A report in Britain’s Daily Telegraph on Thursday that the Singapore Exchange (SGX) was in talks to buy the London Stock Exchange (LSE) was denied by the former on Friday. Last week the two exchanges reached an agreement to allow customers to trade blue-chip stocks on both platforms.
Reuters reported Friday that the Telegraph had posted its report about a potential 7.2 billion-pound ($11.3 billion) merger on its website Thursday. LSE shares Friday were below the takeover price cited in the article, indicating that markets placed little credence in the report.
On Friday SGE issued a statement that said in part, “SGX has not engaged in talks with the LSE on a potential merger.

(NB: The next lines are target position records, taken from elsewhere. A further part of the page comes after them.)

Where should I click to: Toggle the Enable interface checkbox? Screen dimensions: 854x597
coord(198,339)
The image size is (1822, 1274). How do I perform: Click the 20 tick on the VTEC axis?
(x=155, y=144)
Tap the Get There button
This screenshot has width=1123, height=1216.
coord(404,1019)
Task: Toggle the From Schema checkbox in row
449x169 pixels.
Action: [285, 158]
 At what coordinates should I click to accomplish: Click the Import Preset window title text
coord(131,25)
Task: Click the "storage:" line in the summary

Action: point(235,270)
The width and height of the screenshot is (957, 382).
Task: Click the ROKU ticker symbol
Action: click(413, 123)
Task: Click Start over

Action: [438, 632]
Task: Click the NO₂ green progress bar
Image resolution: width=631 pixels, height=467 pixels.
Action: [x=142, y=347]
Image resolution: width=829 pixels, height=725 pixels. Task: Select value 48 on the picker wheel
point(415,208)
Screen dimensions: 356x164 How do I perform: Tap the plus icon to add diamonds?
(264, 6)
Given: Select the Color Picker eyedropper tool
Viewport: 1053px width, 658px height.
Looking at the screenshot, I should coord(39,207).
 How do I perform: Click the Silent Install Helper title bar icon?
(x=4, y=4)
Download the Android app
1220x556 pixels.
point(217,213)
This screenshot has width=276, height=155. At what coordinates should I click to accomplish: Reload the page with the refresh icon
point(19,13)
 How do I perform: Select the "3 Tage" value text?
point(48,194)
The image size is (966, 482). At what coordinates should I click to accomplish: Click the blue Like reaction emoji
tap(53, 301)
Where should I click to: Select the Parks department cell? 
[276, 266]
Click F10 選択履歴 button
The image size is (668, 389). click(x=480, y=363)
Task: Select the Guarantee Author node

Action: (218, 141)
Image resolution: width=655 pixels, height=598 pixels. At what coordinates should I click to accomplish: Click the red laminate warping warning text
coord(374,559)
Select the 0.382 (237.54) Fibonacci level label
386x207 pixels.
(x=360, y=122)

However, we are open to collaborations and partnerships which may benefit our shareholders and the company.”
SGX and LSE had teamed up to try to buy the largest metals exchange in the world, the London Metal Exchange, just last month, although in that transaction Hong Kong Exchanges and Clearing emerged victorious.
Magnus Boecker, head of SGX, said in the report that further partnerships were not out of the question, although rather than mergers and acquisitions, they were more likely to be in the arena of “products and services.”
He was quoted saying, “Hopefully we can do more between London and SGX, like I can see us doing more with NYSE Euronext and [Deutsche Boerse's] Eurex and Nasdaq.”
Regulators and investors alike have forestalled a number of merger efforts recently, and should such a merger effort have emerged, it would have been likely to go down to defeat.
In February the European Commission (EC) forbade the $7.4 billion mega-merger of NYSE Euronext and Deutsche Boerse, citing concerns over competition. Last year, both LSE and SGX failed in takeover attempts, the former in a planned 2.3 billion-pound merger with Canada’s TMX Group after shareholder opposition and the latter in a proposed $7.8 billion merger with the Australian Exchange that was stopped by the Australian government.
Dominique Cerutti, president and deputy chief executive of NYSE Euronext, commented that smaller transactions were more likely to succeed in the current climate.
He was quoted saying, “Consolidation among exchanges makes sense but there are major barriers to these deals. Consolidation, however, will continue at a smaller scale through regional deals or strategic transactions to consolidate asset classes.”